Набирая в шприц морфий, Ботаник упрекал себя за то, что не воспользовался отравленной иглой. Побоялся, а чего было бояться? Того, что полиция свяжет две смерти — на Житной улице и на Цветном бульваре — воедино? Где уж им, дубиноголовым, к тому же части[558] разные, да и мало ли людей ежедневно умирает в Первопрестольной скоропостижно, внезапно, без видимых причин. Кольнул бы в затылок, под волосами, чтобы след от укола не был виден, и ушел бы с целыми ногами. Не стоило умничать, чем проще — тем лучше. Сказано же: «Надейся на Господа всем сердцем твоим и не полагайся на разум твой»[559].
«И там же сказано: «Мудрые наследуют славу, а глупые — бесславие»[560], — сказал внутренний голос.
Внутренний голос у Ботаника был странный. Вечно говорил невпопад, лишь бы наперекор что-либо ляпнуть. Зачем Ботанику слава? Слава ему совсем ни к чему. Бесславие, только бесславие, вот предел его желаний. Что есть слава? Пыль да суета и ничего более.
19
«Вчера в Москве на Николаевском вокзале среди бела дня произведено покушение на генерал-майора свиты ЕИВ Ямпольского. Брошенная неустановленным террористом бомба разорвалась, не причинив никому вреда.
Вчерашний день выдался богатым на преступления. Примерно в то же время из Бутырской тюрьмы, обезоружив и убив надзирателя, бежали пятеро арестантов. Угрожая оружием, арестанты требовали от надзирателей открывать им двери, те беспрекословно повиновались. Такая покладистость тех, кому служебный долг предписывает пресекать побеги, вызывает удивление».
— Русской картиной можно считать только картину на русскую тему, поставленную русским режиссером по сценарию, написанному русским автором, снятую русским оператором на деньги русского предпринимателя!
— Лучший электротеатр[561] в Омске — это «Русь»! Не театр, а настоящий синематографический дворец. В Иркутске задают тон «Прометей» и «Мираж», в Томске лучшим считается «Иллюзион-Глобус», в Красноярске — «Кино-Арс», в Тобольске — «Модерн», а в Барнауле — «Новый мир». И знали бы вы, господа, какой замечательный в Сибири зритель!
— Заведение мадам Кармалевской с улицы не видно, оно находится в глубине квартала, в прелестном двухэтажном особняке…
Впору было удивляться самой себе, своему самообладанию и своей способности трезво мыслить даже в столь неординарной ситуации, как собственное несостоявшееся убийство.
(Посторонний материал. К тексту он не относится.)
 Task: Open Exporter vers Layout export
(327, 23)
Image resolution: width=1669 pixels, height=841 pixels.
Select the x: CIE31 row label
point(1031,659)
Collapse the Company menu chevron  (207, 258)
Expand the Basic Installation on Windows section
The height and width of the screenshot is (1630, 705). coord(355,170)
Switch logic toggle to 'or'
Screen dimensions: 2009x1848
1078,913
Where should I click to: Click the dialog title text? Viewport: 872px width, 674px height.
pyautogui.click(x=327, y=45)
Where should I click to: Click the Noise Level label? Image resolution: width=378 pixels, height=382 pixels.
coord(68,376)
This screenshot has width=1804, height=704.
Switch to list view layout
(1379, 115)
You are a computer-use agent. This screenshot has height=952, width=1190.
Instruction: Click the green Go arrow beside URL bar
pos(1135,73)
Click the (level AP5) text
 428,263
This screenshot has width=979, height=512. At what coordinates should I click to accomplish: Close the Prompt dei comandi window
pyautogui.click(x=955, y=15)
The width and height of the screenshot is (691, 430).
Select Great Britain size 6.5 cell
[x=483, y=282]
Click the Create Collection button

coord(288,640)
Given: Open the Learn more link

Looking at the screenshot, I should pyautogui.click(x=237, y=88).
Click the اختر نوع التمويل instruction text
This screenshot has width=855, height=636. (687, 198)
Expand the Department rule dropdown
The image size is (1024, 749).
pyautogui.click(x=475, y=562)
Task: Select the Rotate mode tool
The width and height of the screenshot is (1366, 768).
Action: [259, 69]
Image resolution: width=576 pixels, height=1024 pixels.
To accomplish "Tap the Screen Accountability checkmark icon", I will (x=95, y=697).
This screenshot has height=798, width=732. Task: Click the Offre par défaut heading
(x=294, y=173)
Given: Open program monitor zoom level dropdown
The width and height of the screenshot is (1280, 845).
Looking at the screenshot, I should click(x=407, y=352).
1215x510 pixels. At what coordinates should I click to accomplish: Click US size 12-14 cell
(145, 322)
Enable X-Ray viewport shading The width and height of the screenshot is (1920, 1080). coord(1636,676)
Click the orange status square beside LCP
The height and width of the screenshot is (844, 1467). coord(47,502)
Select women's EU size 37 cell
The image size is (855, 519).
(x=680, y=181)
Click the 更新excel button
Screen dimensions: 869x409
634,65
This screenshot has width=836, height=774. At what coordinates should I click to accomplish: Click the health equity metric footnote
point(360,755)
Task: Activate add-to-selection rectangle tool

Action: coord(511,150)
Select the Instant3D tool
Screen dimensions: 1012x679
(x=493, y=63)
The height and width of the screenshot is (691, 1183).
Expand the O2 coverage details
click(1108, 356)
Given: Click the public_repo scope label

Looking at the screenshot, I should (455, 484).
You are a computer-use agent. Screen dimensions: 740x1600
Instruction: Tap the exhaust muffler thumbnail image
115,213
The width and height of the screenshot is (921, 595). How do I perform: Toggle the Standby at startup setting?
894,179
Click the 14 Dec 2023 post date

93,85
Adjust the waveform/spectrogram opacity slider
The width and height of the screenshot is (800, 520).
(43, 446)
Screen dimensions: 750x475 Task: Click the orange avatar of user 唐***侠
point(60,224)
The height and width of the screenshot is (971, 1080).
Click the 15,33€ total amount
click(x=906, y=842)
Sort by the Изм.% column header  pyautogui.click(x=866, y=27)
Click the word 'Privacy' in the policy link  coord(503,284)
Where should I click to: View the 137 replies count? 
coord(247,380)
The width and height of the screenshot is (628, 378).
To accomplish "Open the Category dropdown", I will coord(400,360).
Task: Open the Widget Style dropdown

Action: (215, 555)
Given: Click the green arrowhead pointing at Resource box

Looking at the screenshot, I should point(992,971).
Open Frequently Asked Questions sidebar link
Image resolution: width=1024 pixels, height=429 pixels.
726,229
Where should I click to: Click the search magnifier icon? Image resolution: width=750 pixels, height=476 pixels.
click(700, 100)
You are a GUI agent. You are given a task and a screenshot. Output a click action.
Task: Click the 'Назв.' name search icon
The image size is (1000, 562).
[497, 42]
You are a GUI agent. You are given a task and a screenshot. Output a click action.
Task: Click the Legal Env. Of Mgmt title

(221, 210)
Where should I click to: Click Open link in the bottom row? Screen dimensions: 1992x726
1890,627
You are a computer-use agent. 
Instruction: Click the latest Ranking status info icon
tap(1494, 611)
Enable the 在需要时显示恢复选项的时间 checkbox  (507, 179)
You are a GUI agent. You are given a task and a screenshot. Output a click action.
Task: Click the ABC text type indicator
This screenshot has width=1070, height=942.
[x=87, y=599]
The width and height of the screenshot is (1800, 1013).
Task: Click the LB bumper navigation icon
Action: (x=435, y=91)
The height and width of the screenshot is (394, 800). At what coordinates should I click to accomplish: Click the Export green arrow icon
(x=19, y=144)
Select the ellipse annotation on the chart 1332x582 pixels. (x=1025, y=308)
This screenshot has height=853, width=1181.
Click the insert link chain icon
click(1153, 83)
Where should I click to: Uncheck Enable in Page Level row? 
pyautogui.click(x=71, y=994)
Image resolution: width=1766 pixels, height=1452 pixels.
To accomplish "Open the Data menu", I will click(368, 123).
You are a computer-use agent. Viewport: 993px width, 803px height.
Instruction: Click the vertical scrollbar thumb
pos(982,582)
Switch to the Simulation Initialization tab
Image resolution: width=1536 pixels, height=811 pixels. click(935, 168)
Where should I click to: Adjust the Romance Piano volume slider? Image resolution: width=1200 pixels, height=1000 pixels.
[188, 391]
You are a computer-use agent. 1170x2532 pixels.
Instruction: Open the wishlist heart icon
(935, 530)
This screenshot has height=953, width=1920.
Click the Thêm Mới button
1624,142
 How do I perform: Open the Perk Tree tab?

Спокойно, как ни в чем не бывало, расхаживать по Большому павильону, напряженно размышлять и одновременно выбирать себе «защитника».
Первым порывом Веры было бежать из киноателье. Мчаться к Немысскому! Как можно скорее! Пусть он пришлет людей, которые перевернут киноателье вверх дном, но найдут Ботаника! Настоящего Ботаника! А Рымалова пусть отпустят. Но велик был риск не добраться до Малой Грузинской. Вдруг Ботаник пустится в погоню и убьет ее прямо на улице? Выстрелит и скроется! Нет, лучше остаться в ателье! Вызвать сюда Немысского, а самой постоянно быть на людях. На всякий случай. Ботаник, конечно же, караулит ее где-то снаружи, близ входа… Или, может, он поспешил скрыться, ведь ей удалось его ранить?.. Гадать нет времени, надо действовать наверняка! В первую очередь узнать, не покинул ли только что ателье кто-то из сотрудников и не прихрамывал ли он при этом. Нет, сперва надо посмотреться в зеркало. В большое зеркало, потому что в маленьком, прикрепленном к сумочке, Вера себя разглядеть не могла из-за сильной дрожи в руках. Хорошо, что зеркал в реквизитной хватало, что половинных, что в полный рост.
На шее от веревки остался красный припухший след, который никак не получалось прикрыть воротником платья. Горло болело, как при ангине, — ну и черт с ним! Не до жиру, быть бы живу! Оглядываясь на каждом шагу и вздрагивая от каждого чиха, Вера заглянула в костюмерную, пожаловалась сидевшей там в одиночестве Наине на свою беду — «внезапно появившиеся» пятна на шее — и получила прелестный голубой крепдешиновый шарф, отделанный валансьеном[562].
— Оставьте его себе, — сказала Наина. — Он совершенно подходит по цвету к вашему платью и к вашим глазам. Галина Мироновна не хватится, у нас этого добра много.
— Нет-нет, я завтра же верну! — отказалась Вера.